● Data under study:
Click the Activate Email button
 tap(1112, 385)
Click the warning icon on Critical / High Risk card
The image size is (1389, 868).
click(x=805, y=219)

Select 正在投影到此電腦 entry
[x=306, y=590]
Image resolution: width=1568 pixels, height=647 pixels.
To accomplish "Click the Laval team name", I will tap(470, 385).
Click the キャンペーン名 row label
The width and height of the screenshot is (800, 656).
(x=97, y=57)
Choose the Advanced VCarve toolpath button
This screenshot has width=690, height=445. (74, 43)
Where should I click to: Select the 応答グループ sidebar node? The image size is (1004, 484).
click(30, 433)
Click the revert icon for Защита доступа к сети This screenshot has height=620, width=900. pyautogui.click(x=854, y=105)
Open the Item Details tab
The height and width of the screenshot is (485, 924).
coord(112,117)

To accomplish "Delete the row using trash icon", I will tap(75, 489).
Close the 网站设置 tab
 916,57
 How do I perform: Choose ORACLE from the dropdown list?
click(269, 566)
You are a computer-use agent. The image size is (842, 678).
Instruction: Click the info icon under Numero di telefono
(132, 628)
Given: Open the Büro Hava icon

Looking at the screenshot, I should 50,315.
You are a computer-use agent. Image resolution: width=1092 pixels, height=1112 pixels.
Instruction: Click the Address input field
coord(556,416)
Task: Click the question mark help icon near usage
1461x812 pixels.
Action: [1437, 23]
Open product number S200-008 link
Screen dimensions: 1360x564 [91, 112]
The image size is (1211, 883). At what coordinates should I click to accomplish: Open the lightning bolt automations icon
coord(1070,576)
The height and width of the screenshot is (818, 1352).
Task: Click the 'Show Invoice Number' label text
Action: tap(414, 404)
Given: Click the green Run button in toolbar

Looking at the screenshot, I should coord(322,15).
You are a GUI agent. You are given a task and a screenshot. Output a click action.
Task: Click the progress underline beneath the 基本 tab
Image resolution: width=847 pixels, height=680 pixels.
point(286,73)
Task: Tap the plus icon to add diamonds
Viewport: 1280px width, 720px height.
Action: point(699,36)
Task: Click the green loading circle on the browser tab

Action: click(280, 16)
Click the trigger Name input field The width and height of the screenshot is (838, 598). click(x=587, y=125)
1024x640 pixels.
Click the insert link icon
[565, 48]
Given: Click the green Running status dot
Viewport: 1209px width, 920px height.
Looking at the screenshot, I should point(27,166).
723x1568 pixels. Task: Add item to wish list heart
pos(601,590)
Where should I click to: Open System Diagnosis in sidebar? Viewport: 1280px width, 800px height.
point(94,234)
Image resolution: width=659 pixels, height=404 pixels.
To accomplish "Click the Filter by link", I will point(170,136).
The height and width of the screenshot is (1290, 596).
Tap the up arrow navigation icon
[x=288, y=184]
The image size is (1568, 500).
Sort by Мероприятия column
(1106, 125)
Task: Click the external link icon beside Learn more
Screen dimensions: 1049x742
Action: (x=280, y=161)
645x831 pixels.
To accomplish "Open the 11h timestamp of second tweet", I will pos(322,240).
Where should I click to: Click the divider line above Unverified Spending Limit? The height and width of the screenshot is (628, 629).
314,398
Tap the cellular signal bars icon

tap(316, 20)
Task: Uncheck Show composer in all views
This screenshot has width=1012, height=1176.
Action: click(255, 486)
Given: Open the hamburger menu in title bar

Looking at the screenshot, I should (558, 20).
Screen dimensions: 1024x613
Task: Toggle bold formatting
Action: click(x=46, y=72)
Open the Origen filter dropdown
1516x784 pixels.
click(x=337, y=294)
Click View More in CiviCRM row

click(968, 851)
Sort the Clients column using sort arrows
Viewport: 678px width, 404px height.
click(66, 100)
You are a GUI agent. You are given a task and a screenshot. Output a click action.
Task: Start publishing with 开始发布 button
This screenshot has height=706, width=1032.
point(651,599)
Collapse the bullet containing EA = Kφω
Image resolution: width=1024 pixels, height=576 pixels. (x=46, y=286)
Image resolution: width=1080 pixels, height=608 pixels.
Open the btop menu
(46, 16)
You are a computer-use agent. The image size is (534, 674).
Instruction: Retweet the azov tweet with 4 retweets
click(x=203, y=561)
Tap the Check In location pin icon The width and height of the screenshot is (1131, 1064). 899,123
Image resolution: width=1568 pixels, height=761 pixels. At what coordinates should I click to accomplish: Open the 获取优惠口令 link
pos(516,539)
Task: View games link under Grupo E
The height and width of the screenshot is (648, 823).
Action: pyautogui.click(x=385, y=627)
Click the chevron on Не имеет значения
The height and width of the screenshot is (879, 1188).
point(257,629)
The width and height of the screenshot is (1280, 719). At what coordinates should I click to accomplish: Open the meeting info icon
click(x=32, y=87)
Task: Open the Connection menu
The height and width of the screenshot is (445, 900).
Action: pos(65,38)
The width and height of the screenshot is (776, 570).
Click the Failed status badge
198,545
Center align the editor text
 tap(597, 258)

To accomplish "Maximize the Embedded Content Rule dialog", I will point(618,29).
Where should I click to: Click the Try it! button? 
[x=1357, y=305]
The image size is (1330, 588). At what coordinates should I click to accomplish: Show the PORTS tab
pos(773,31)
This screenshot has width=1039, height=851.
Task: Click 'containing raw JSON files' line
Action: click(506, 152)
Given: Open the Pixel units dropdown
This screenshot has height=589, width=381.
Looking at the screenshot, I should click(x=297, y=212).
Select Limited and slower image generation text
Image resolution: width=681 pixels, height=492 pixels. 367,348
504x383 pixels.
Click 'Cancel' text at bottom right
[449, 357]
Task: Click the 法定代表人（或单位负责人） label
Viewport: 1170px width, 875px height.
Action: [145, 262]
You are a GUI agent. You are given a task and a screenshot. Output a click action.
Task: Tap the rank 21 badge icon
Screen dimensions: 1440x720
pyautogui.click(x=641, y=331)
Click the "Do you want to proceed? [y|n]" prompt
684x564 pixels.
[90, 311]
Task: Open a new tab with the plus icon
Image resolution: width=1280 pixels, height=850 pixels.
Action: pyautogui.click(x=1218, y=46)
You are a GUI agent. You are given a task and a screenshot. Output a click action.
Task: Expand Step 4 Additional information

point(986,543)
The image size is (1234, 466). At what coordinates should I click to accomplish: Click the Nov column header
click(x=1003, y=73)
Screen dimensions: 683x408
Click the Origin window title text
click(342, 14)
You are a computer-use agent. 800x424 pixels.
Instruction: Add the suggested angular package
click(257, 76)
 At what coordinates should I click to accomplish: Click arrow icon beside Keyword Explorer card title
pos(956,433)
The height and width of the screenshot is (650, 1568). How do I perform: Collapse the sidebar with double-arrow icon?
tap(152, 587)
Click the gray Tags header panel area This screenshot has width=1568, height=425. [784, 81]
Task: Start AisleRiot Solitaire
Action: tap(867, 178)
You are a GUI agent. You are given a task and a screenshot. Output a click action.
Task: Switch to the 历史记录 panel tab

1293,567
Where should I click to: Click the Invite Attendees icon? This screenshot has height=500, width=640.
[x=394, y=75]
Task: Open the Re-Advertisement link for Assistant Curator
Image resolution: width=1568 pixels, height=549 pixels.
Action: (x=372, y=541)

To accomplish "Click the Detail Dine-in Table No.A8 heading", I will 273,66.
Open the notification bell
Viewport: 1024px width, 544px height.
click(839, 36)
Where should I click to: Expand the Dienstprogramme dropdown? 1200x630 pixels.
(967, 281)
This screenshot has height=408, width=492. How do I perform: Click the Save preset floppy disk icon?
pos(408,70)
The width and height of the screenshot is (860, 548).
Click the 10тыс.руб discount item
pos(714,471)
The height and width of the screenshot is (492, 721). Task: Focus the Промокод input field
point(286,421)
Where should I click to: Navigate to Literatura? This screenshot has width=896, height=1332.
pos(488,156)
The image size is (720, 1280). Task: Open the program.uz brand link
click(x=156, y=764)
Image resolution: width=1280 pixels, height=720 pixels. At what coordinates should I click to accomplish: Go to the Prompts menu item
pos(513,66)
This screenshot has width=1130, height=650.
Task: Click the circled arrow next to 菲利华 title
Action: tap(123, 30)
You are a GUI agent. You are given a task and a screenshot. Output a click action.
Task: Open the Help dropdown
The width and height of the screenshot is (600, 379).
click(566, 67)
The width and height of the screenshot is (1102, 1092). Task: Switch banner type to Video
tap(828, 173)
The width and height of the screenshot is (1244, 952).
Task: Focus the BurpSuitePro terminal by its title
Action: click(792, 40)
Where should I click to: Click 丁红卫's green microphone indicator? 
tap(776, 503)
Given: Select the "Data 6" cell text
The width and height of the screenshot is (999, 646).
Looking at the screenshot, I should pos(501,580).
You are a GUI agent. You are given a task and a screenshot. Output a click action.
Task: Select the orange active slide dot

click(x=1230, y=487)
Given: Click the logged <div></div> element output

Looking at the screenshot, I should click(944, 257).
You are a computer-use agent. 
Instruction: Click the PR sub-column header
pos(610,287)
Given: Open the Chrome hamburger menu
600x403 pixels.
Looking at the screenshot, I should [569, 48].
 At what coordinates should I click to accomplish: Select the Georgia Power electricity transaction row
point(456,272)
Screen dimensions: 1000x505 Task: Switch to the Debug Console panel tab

● Task: Lines in the material above that include the string "using" should be listed.

● Expected answer:
To accomplish "Delete the row using trash icon", I will tap(75, 489).
Sort the Clients column using sort arrows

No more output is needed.